The possibilities afforded by NFTs are set to be crucial in the evolution of the metaverse by introducing the concept of property in a 3D digital world. NFTs allow new ways of owning and transacting digital goods. Money in the metaverse is represented by cryptocurrencies, that allow users to buy and sell among other things, NFTs.
The metaverse is conceived to be a place “where people can socialise, work and play.” Ultimately, it allows users to merge reality and the virtual world. The high expectations of the metaverse have led to a change of Facebook’s branding to Meta and, more importantly, an expenditure of $10 billion in 2021 by Mark Zuckerberg’s company alone. Other tech giants such as Microsoft or Google are also making big moves towards the development of the metaverse. In January 2022, Microsoft concluded a $70 billion deal to acquire Activision Blizzard, one of the most important video game developers in the world. Google is preparing for the metaverse. The company is further developing its augmented reality technology, and has recently invested nearly $40 million in a private equity fund for its metaverse projects. We may just be witnessing the beginning of the next digital revolution, boosted by the technologies that will shape the metaverse, including NFTs.

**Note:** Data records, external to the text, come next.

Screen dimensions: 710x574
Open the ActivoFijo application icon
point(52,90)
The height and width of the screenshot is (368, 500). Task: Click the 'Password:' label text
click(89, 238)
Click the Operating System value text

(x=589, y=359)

Those acquiring NFTs can become owners of the original copy of virtual goods such as virtual paintings, real estate, cars, boats, etc. Thus, NFT owners can sell or trade them. Against this background, questions have been raised regarding the need for intellectual property rights (IPRs) to protect such a ‘property’ in the metaverse.
The present article highlights some of the opportunities the metaverse can provide, as well as some challenges that it may also face. In particular this article focuses on IPRs and their impact on the development of the metaverse.

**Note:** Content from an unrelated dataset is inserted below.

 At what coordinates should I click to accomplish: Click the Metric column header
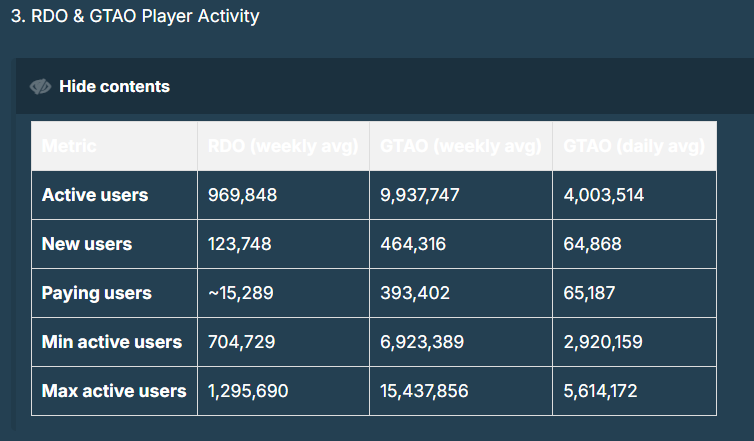click(69, 146)
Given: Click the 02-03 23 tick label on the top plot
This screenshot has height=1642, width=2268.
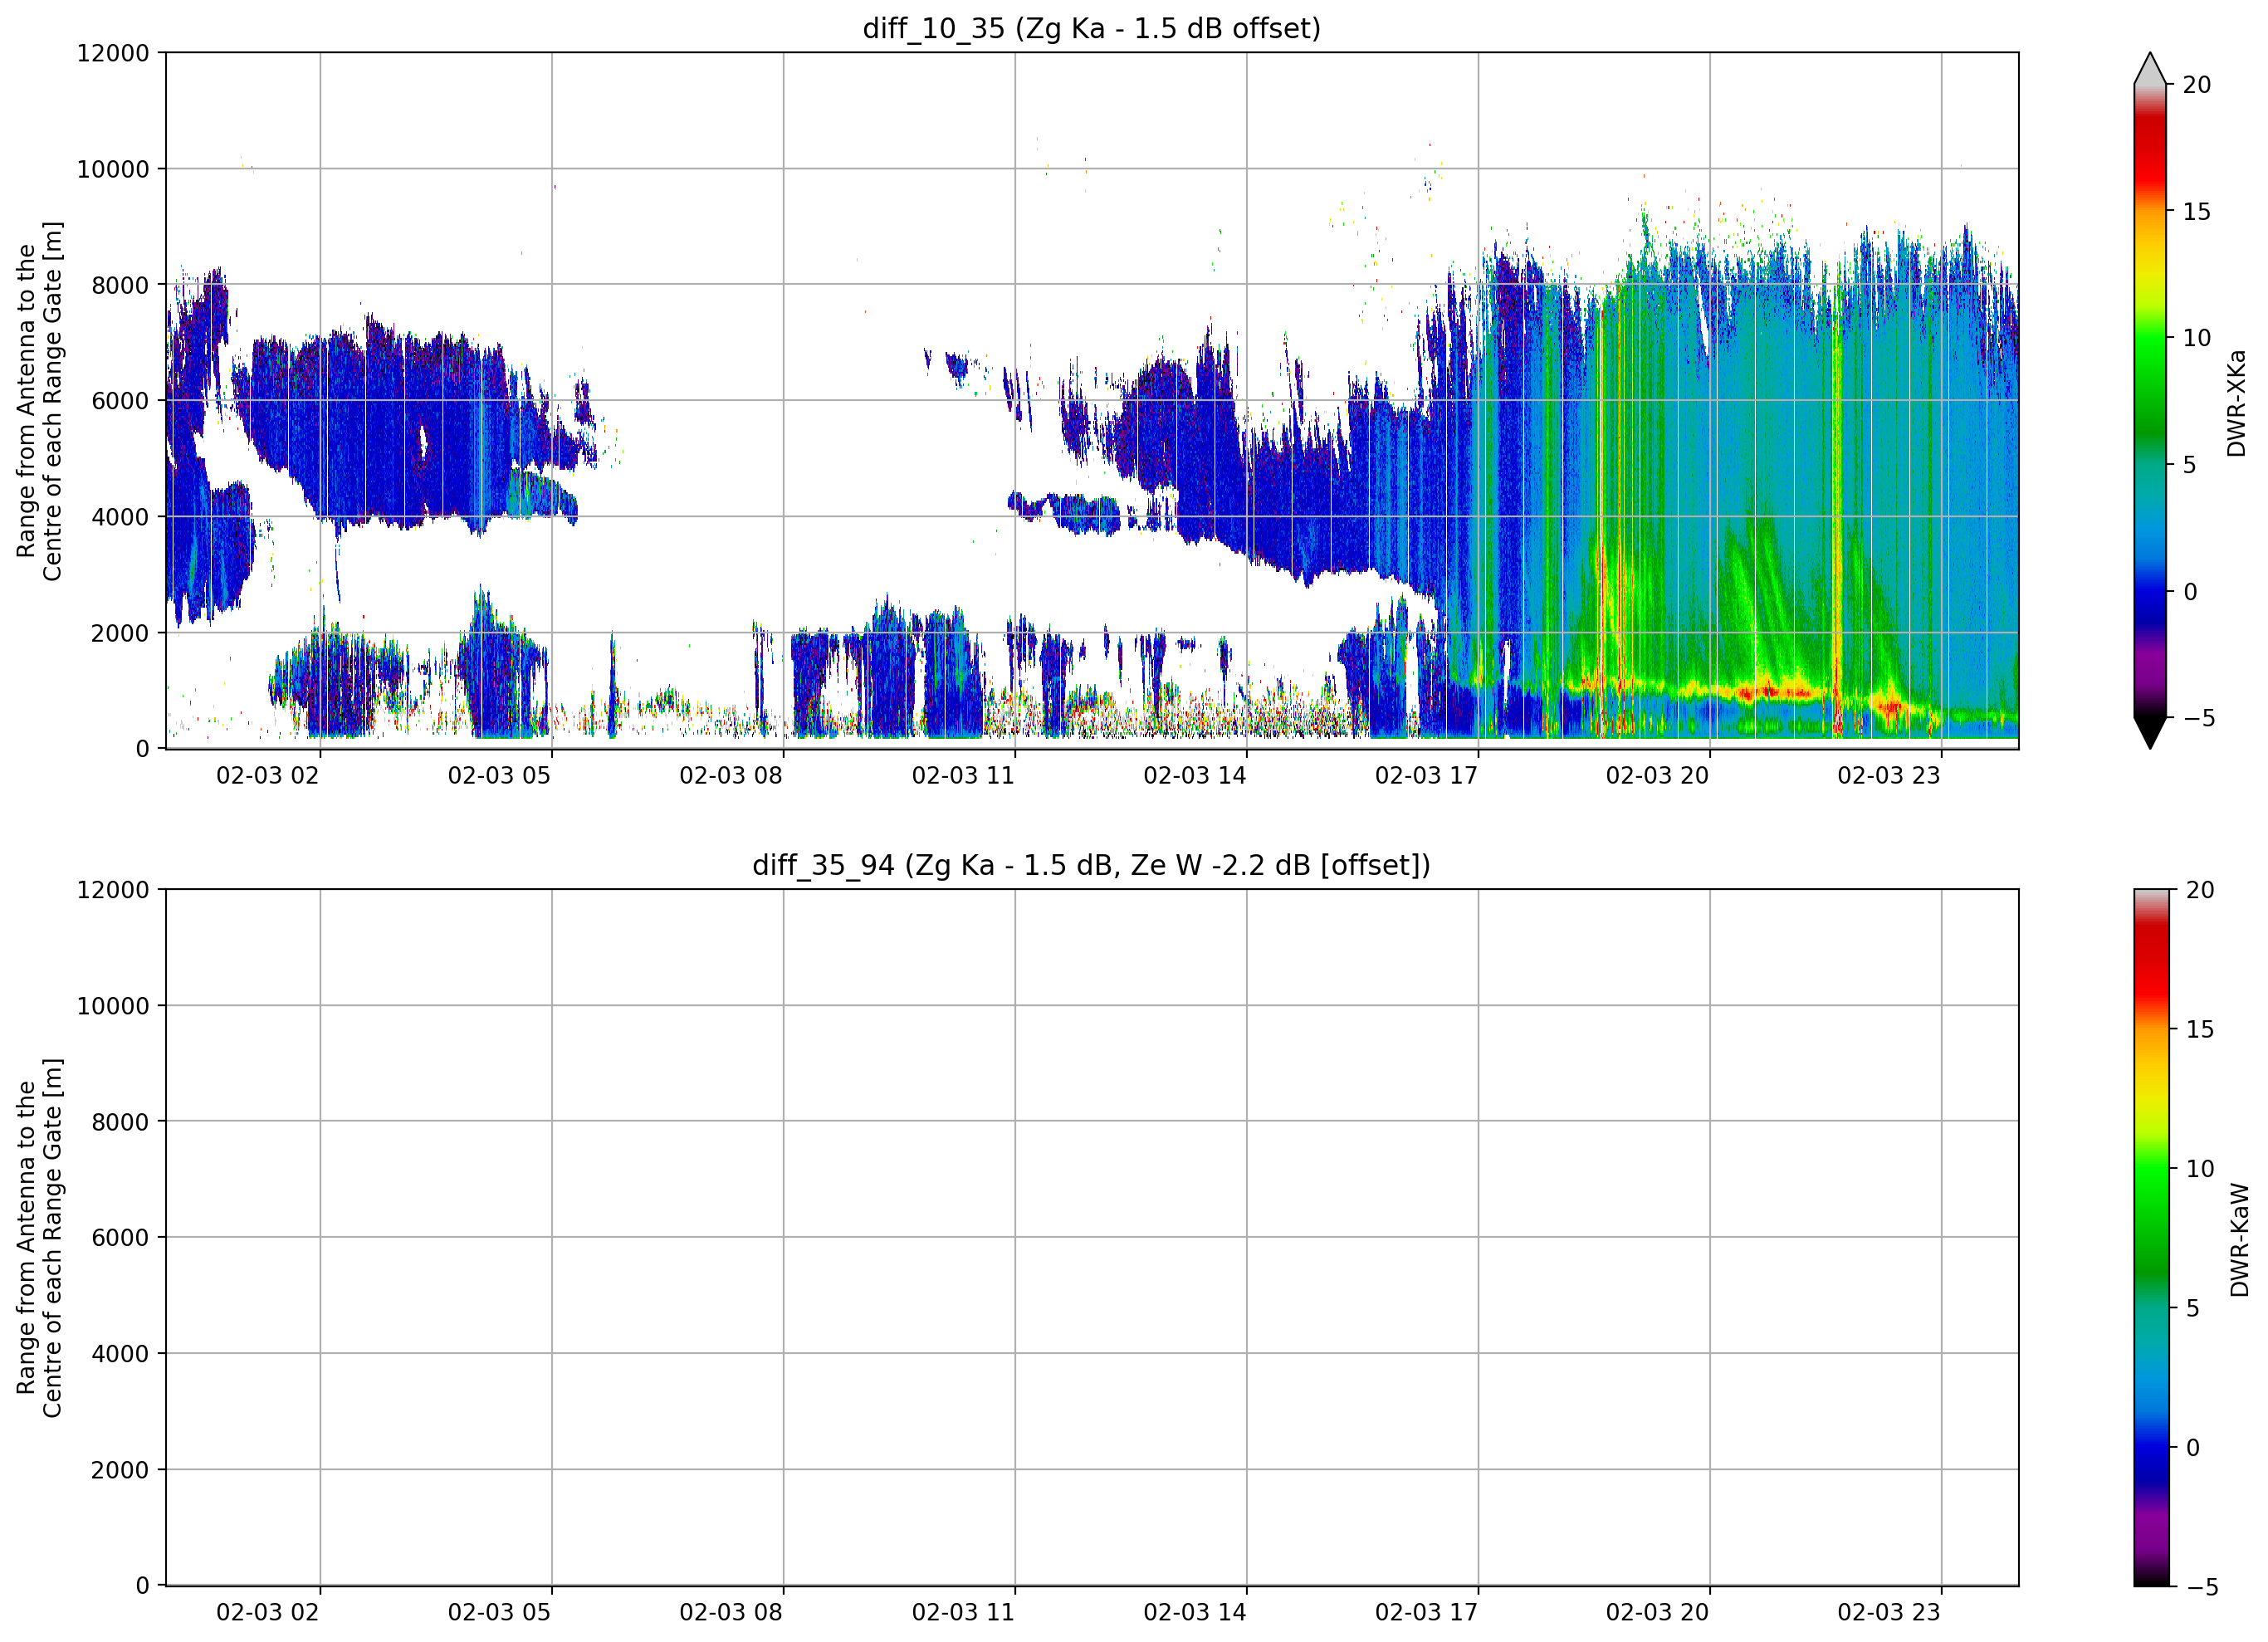Looking at the screenshot, I should click(1889, 775).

2. The metaverse and NFTs: new opportunities
Although many may believe the metaverse to be a brand new concept, the idea of interacting with others in a digital world has been around for a while. Some games such as ‘Second Life’, launched in 2003, offer an alternative reality. However, what is special about the metaverse is that, instead of running in parallel, both worlds (virtual and real) are ‘merged’.
NFTs allow users to interact and socialise in the metaverse, by acquiring different kinds of virtual items or attending events of their choice. For example, metaverse real estate has become a trendy commodity for investors, reaching $500 million in sales in 2021, and with estimates of around $1 billion for 2022. Last year, a virtual real estate plot was sold in the form of an NFT in Decentraland, a popular online world, for $2.4 million in cryptocurrency. Another example can be seen in the fashion sector. In 2021, Adidas and Karlie Kloss launched 20 designs as part of their digital fashion collaboration. Those who made the highest bid for each design automatically received an original copy of the artwork through an NFT that certifies their ownership and the uniqueness of the item via blockchain. A blockchain is a shared, immutable database that enables the recording of transactions and tracking of assets in a computer network. Data in a blockchain is stored electronically in digital format. In the entertainment sector, artists such as Travis Scott, Ariana Grande and The Weeknd have already performed massive concerts in the metaverse. Some of the most renowned nightclubs in the world have also announced their plans to open virtual versions of their dancefloors. In that context, NFTs will be used as access passes or tickets to join the party.
3. Intellectual Property challenges
Although the metaverse is set to revolutionise the way we connect with each other, it is still not fully developed as its main proponents envision it. Therefore, questions regarding potential risks and challenges remain. Some of them concern IPRs as a possible way to protect innovation in the metaverse.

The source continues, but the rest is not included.